ACTIVITY: Could you repeat exactly the lines below, from the line containing "Task: Select Open Ticket in navigation bar" through the last one, both included, while leaving out any pictures?

Items from a dataset:

___

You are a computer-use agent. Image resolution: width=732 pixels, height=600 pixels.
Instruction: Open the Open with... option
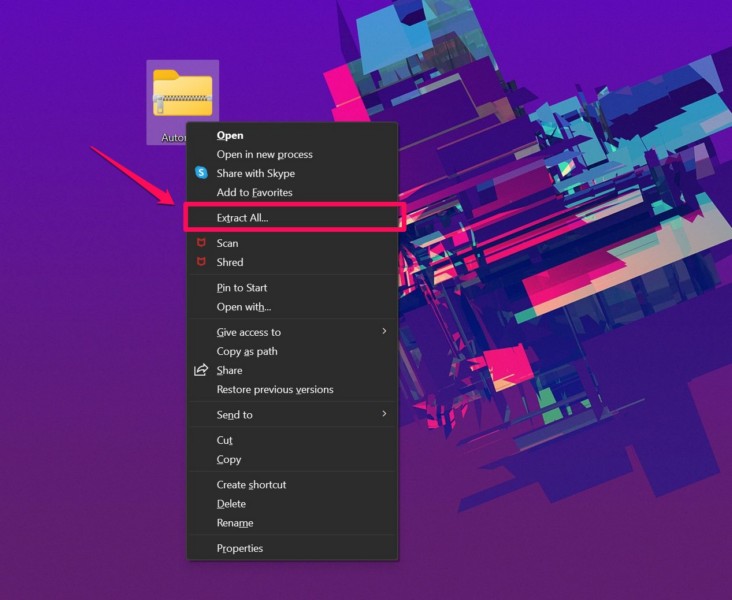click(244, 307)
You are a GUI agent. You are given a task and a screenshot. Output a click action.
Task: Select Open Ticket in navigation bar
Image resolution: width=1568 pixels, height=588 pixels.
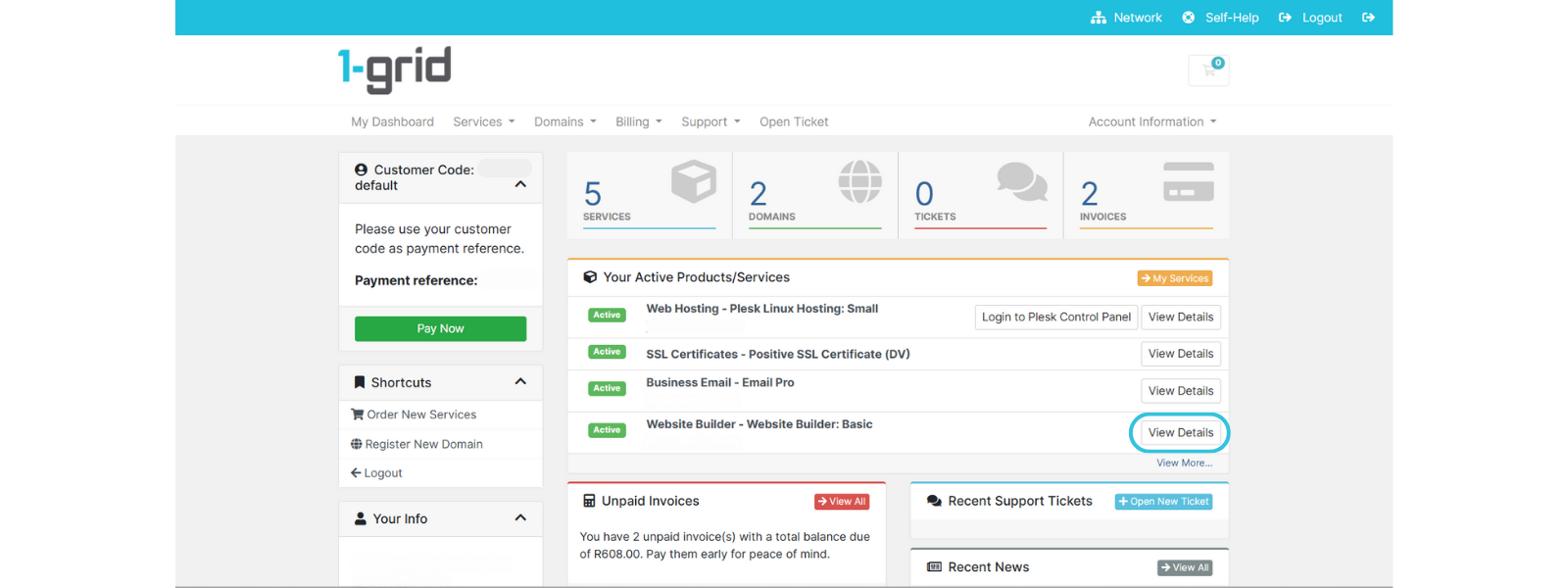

___

RESULT OF THE TASK:
Task: Select Open Ticket in navigation bar
Image resolution: width=1568 pixels, height=588 pixels.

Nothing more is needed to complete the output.